**Exercise instructions**
Transcribe word for word each line from the one containing "You are a computer-use" to the final line of the data, both included. Skip the pictures.

(Records drawn from a dataset)
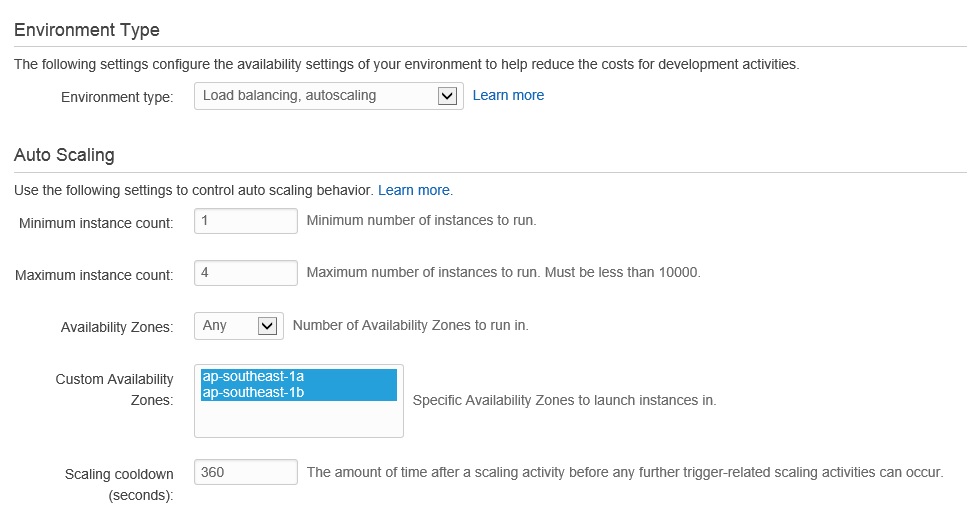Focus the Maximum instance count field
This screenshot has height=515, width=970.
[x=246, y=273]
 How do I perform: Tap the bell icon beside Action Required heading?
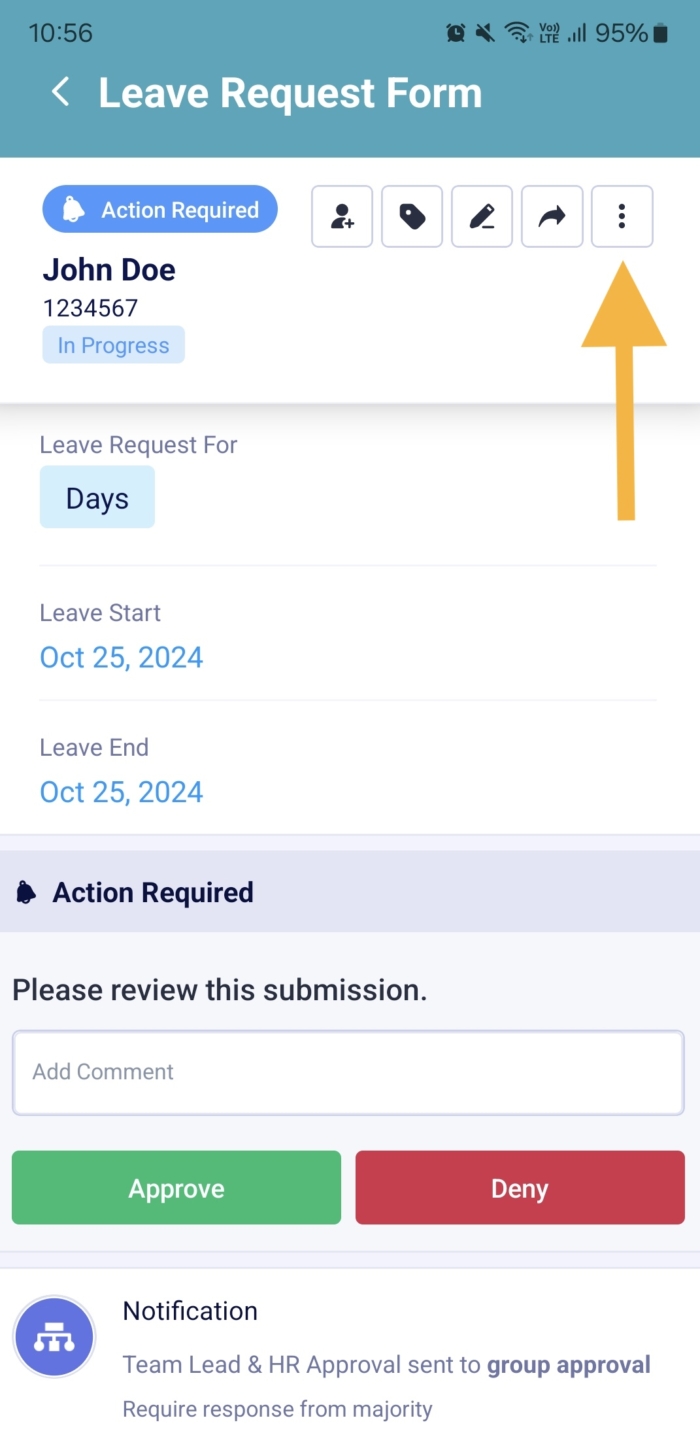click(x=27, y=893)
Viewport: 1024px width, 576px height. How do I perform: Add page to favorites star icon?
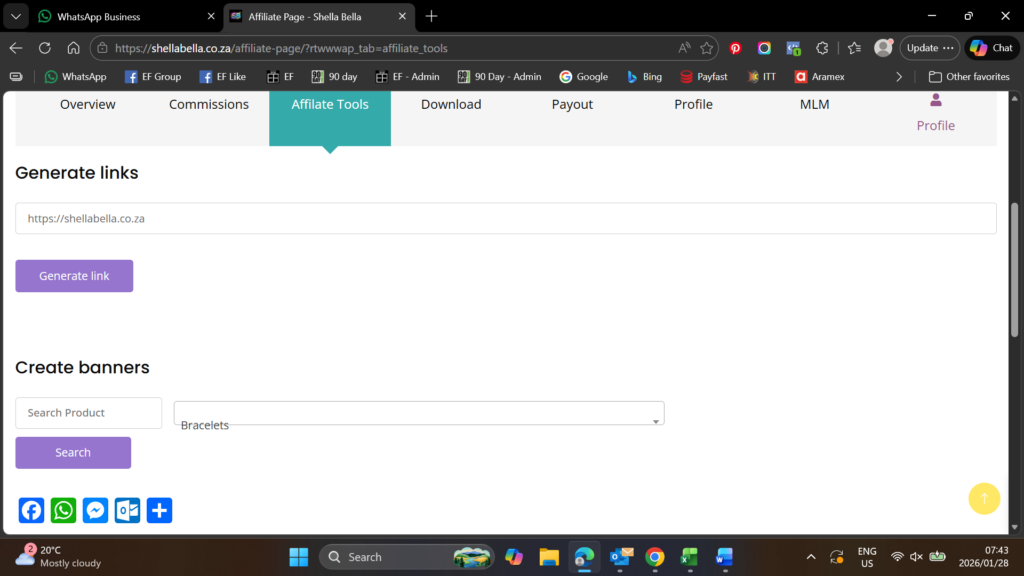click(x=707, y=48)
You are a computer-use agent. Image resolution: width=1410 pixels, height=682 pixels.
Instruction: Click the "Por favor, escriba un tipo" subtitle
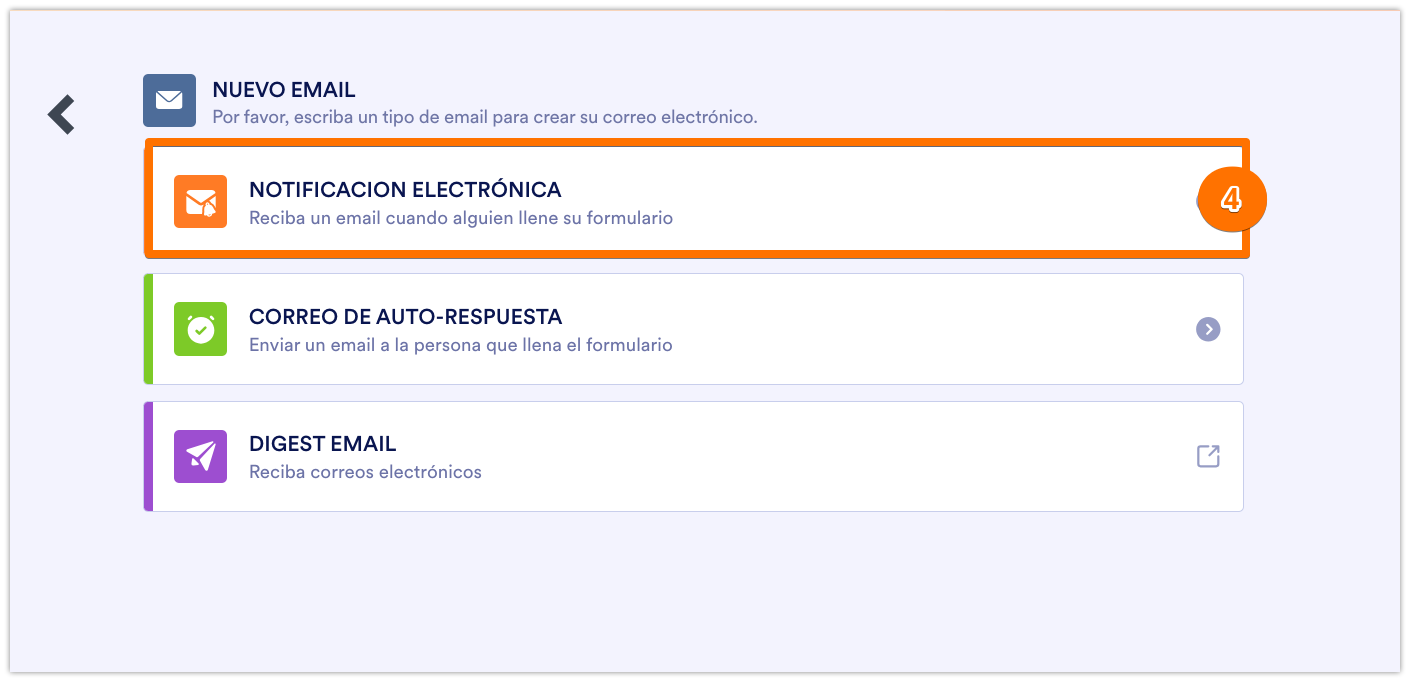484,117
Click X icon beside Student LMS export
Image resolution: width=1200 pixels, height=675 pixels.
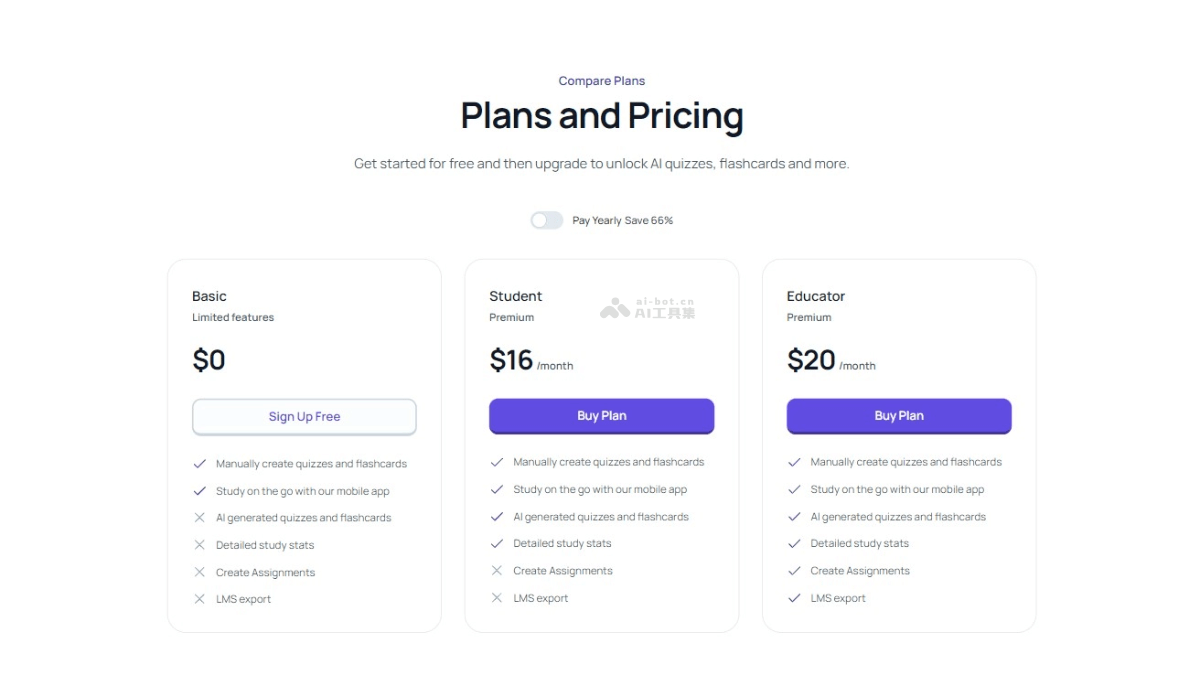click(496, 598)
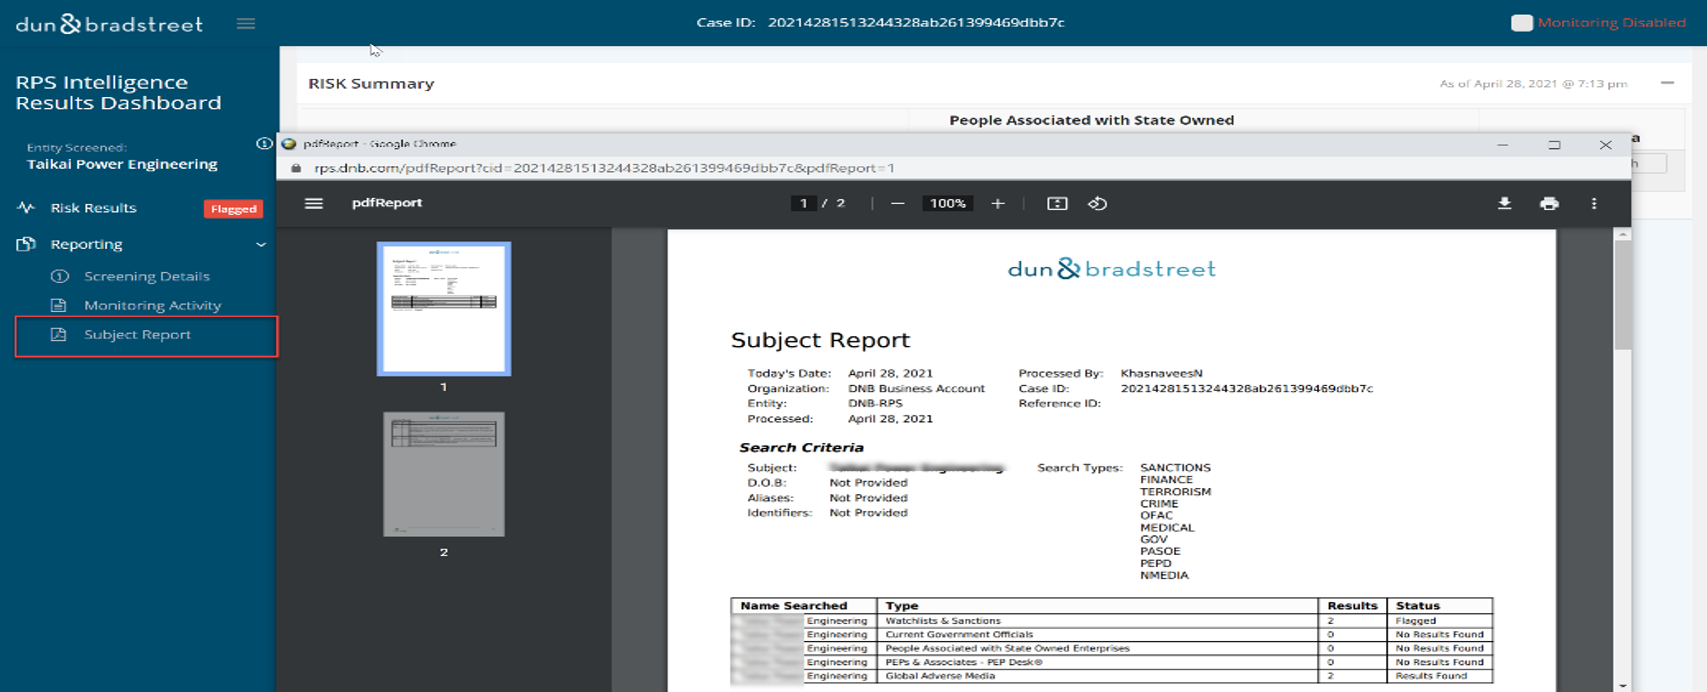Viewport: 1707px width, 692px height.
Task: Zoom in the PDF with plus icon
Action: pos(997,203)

**Response to this exercise**
You are a computer-use agent. Image resolution: width=1410 pixels, height=682 pixels.
Instruction: Click the "Por favor, escriba un tipo" subtitle
484,117
Click X icon beside Student LMS export
Image resolution: width=1200 pixels, height=675 pixels.
click(496, 598)
Viewport: 1707px width, 692px height.
Task: Zoom in the PDF with plus icon
Action: pos(997,203)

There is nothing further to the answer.